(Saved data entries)

● ● ●

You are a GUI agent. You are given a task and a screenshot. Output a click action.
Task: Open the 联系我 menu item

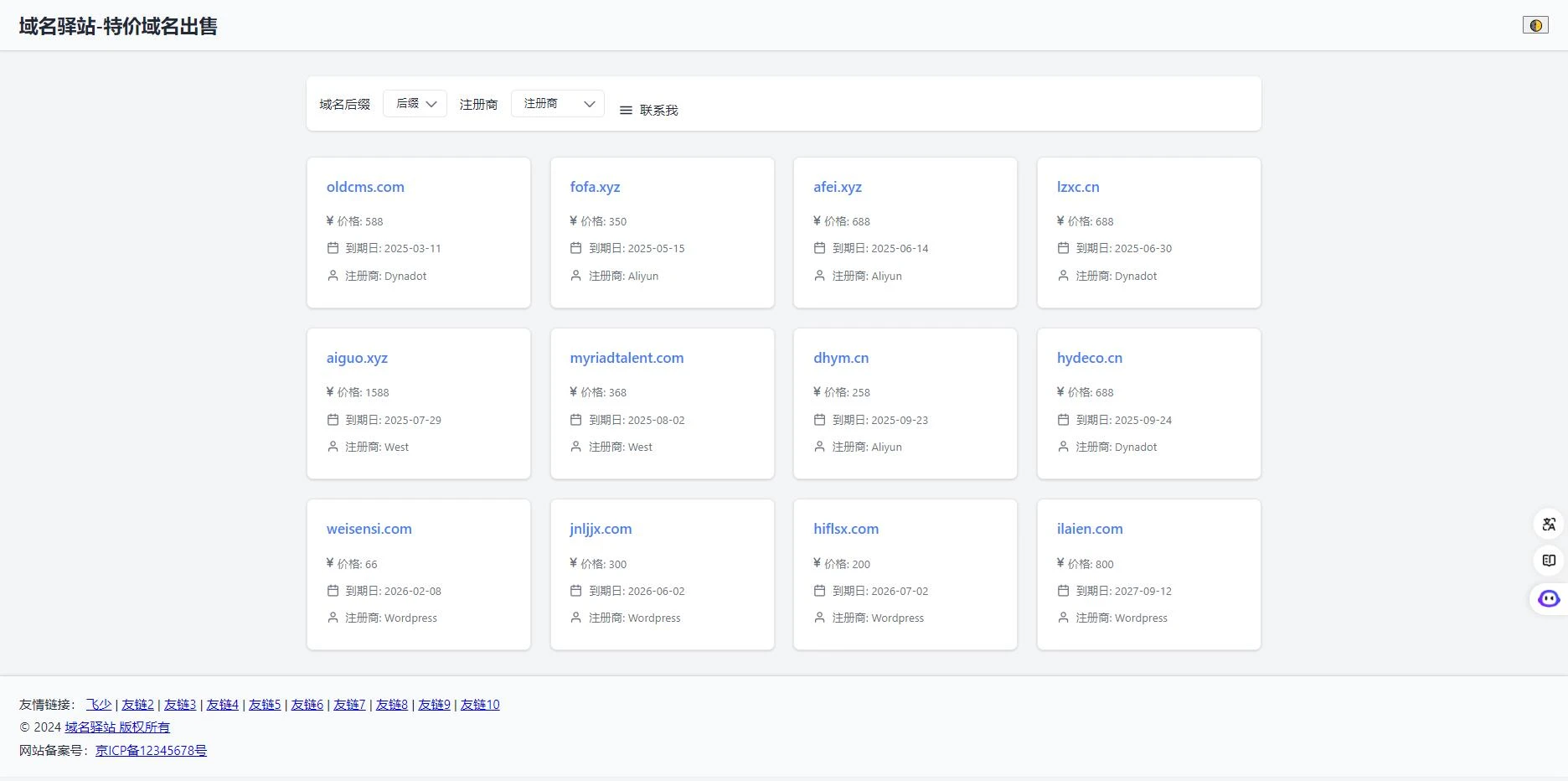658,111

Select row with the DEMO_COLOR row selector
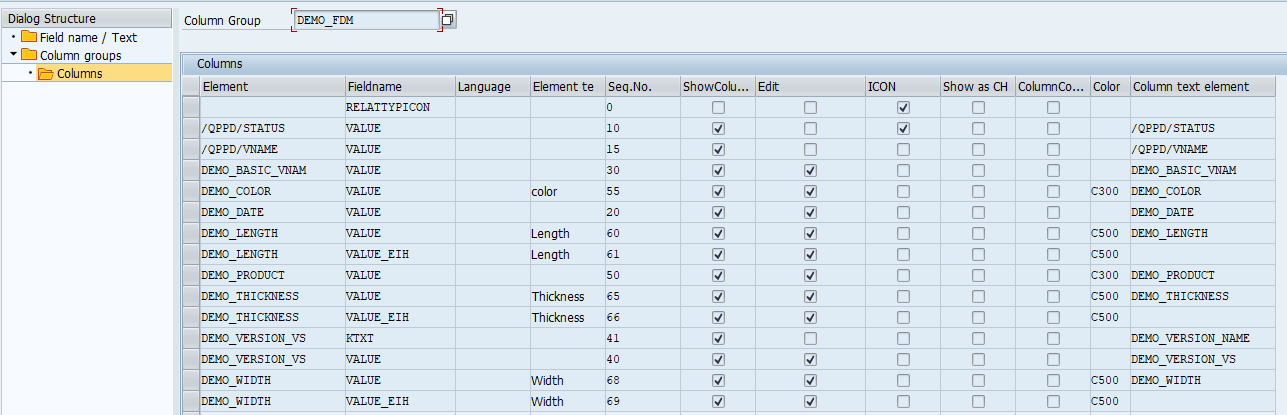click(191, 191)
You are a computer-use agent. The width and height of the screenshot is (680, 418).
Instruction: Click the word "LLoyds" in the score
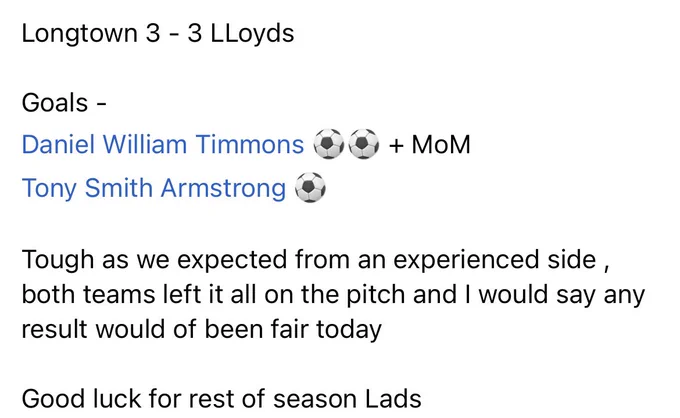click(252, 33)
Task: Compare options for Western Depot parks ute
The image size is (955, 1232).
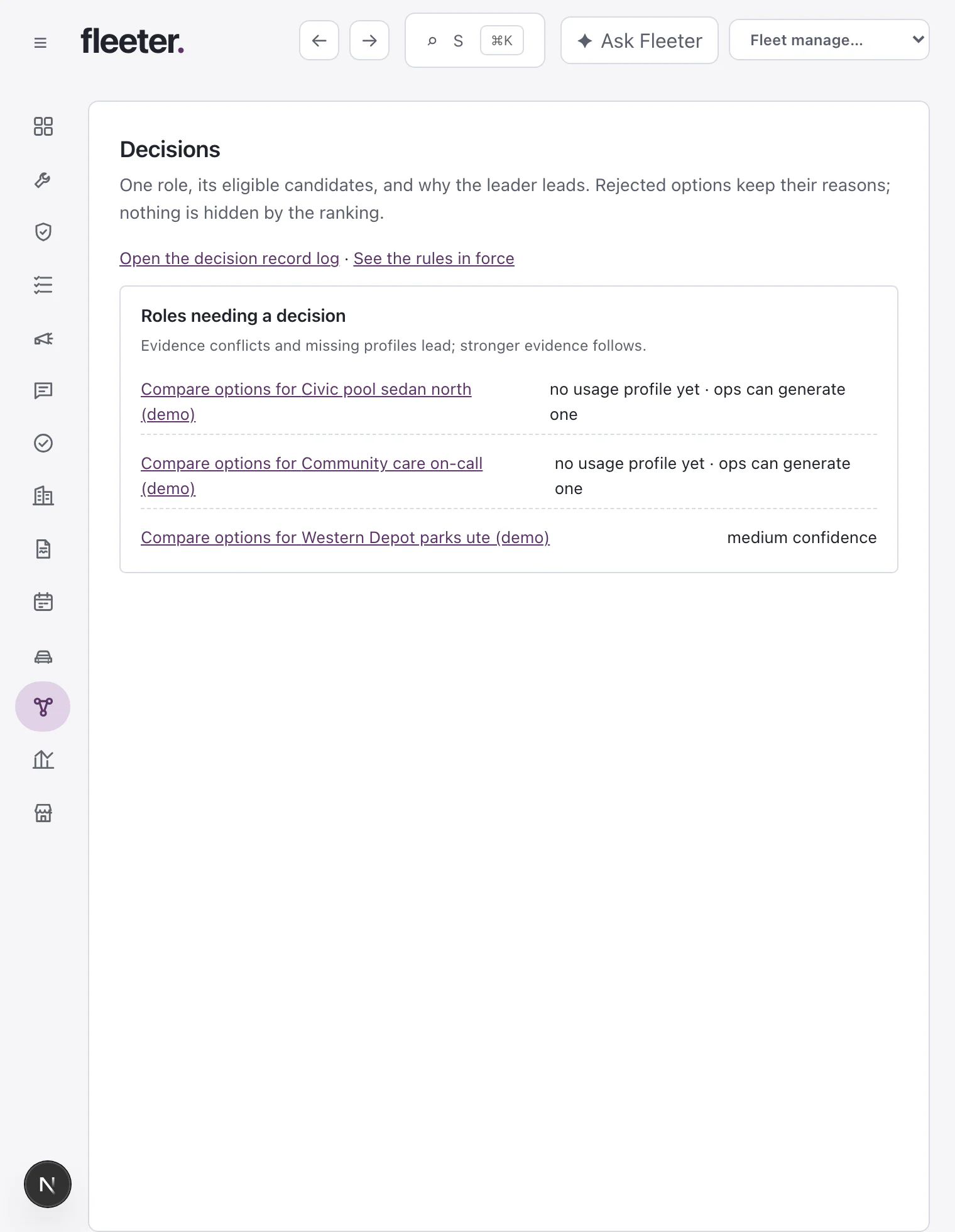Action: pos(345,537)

● ● ●

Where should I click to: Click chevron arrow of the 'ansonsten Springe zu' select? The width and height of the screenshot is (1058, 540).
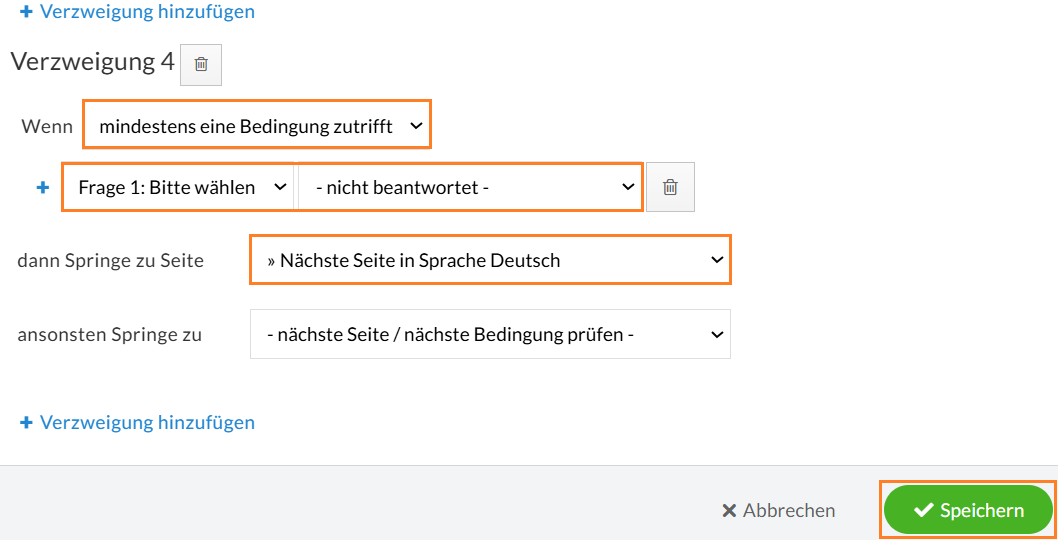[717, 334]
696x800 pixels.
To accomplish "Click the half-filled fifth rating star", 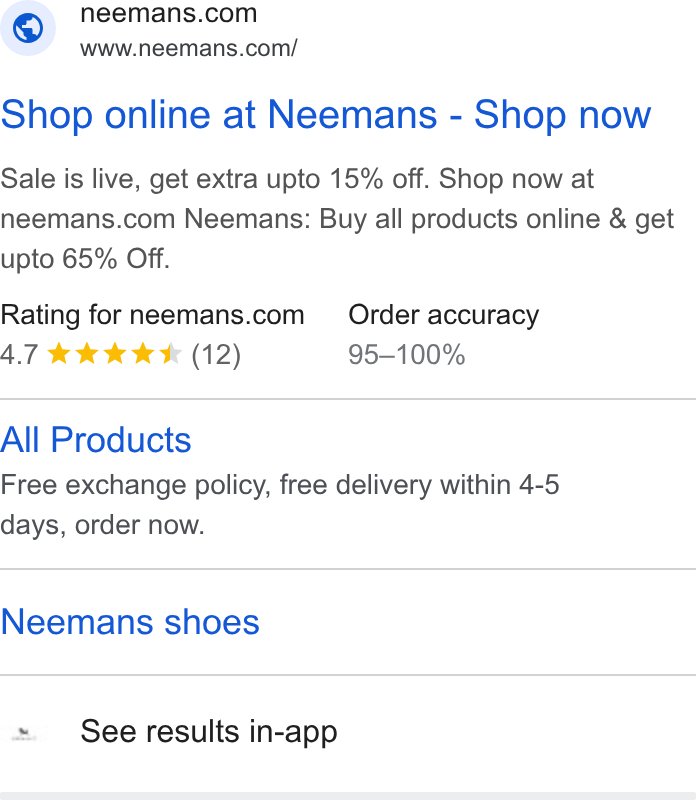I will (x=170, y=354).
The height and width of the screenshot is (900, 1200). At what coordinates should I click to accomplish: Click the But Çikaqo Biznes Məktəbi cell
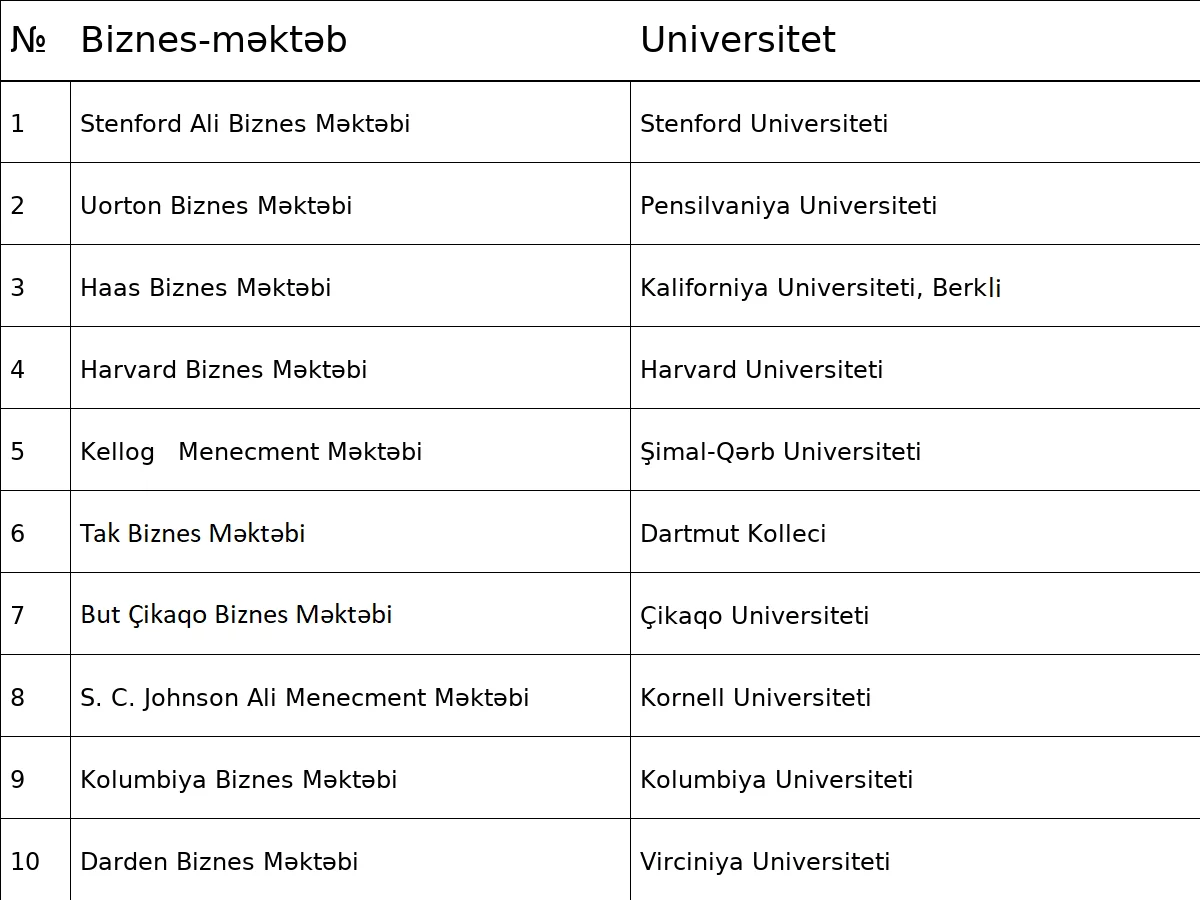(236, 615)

● ● ●

Your goal: For this exercise, gather every line of the data that contains the word "agent".

Your response:
You are a GUI agent. You are given a task and a screenshot. Output a click action.
You are a computer-use agent. The width and height of the screenshot is (680, 418).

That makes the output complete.